== TASK DESCRIPTION ==
Lines before the one containing "Task: Click terminal" are left out; return that line and all lines after it, exactly, through the end of the records below.

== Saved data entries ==
○ ○ ○

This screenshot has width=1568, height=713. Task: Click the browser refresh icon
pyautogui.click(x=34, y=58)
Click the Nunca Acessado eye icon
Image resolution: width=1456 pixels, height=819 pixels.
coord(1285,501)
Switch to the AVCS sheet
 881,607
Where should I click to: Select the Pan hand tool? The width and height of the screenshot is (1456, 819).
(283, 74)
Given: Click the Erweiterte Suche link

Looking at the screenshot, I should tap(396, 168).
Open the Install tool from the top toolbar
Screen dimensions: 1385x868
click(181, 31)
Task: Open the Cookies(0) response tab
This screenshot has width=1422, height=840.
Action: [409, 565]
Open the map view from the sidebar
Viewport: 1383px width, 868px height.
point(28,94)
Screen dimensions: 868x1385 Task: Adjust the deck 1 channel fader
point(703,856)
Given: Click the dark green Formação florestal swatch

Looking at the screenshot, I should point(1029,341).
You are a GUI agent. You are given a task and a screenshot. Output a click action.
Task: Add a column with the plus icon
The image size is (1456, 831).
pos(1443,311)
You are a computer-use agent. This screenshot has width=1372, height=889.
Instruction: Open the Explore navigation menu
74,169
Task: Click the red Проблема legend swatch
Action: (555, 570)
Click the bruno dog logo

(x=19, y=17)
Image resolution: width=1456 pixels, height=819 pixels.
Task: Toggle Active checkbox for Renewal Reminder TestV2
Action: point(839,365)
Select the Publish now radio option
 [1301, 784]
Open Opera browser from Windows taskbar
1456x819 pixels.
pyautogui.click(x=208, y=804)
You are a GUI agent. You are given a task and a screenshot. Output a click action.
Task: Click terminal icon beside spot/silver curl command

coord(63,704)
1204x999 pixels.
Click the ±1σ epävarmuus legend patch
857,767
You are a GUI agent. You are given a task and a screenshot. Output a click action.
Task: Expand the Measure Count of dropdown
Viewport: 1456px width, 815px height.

○ ○ ○

== RESPONSE TO THIS TASK ==
Task: Click terminal icon beside spot/silver curl command

coord(63,704)
1204x999 pixels.
Click the ±1σ epävarmuus legend patch
857,767
You are a GUI agent. You are given a task and a screenshot. Output a click action.
Task: Expand the Measure Count of dropdown
Viewport: 1456px width, 815px height.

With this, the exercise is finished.